**What you have to do:**
Take the material below and output exactly the run of lines from the one containing "Given: Open comments on the main post (47)" down to the one containing "640x683 pixels.", with both included.

**Data supplied:**
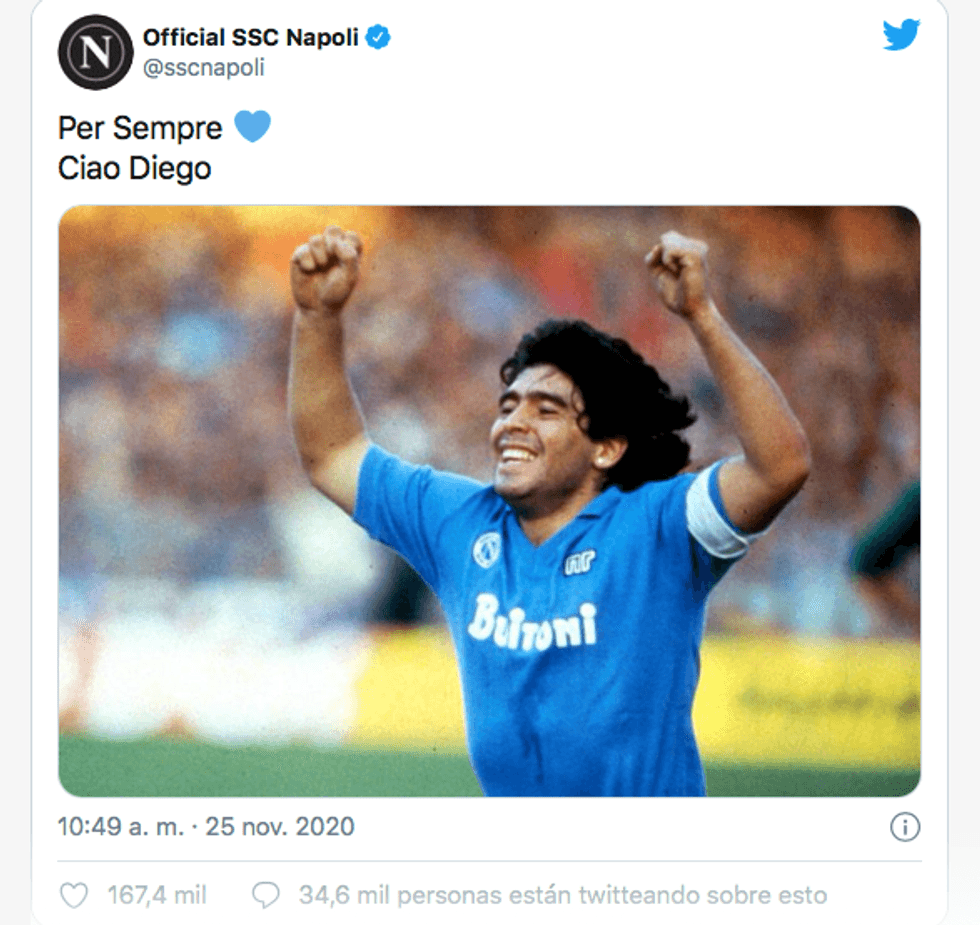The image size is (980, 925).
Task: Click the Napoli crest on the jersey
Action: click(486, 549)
--
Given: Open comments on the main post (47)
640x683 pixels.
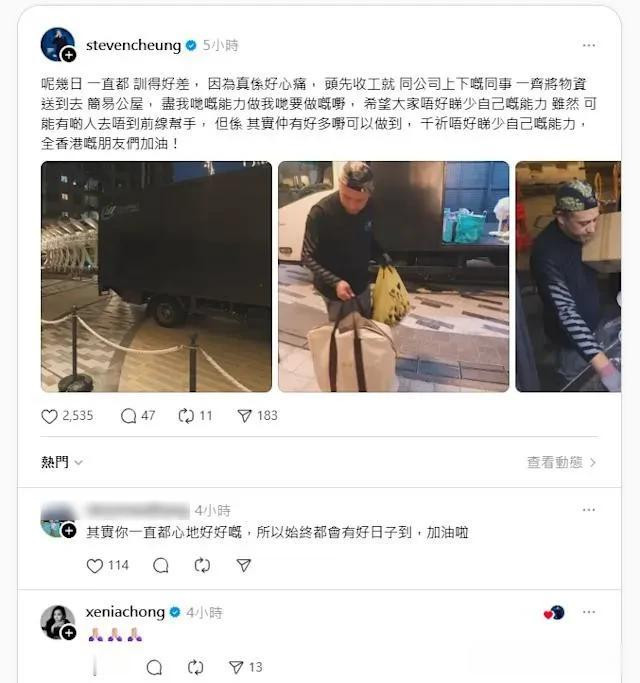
--
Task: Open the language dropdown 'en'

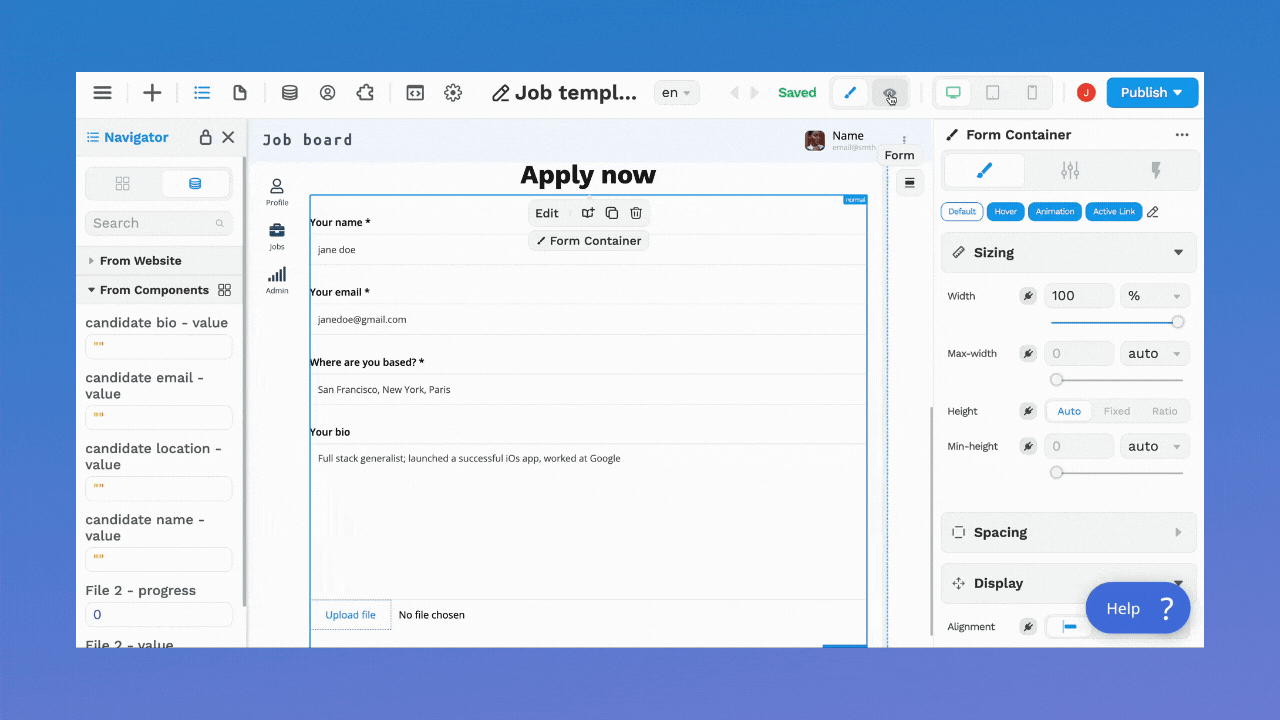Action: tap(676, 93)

**Reply to the task:**
Given: Open comments on the main post (47)
640x683 pixels.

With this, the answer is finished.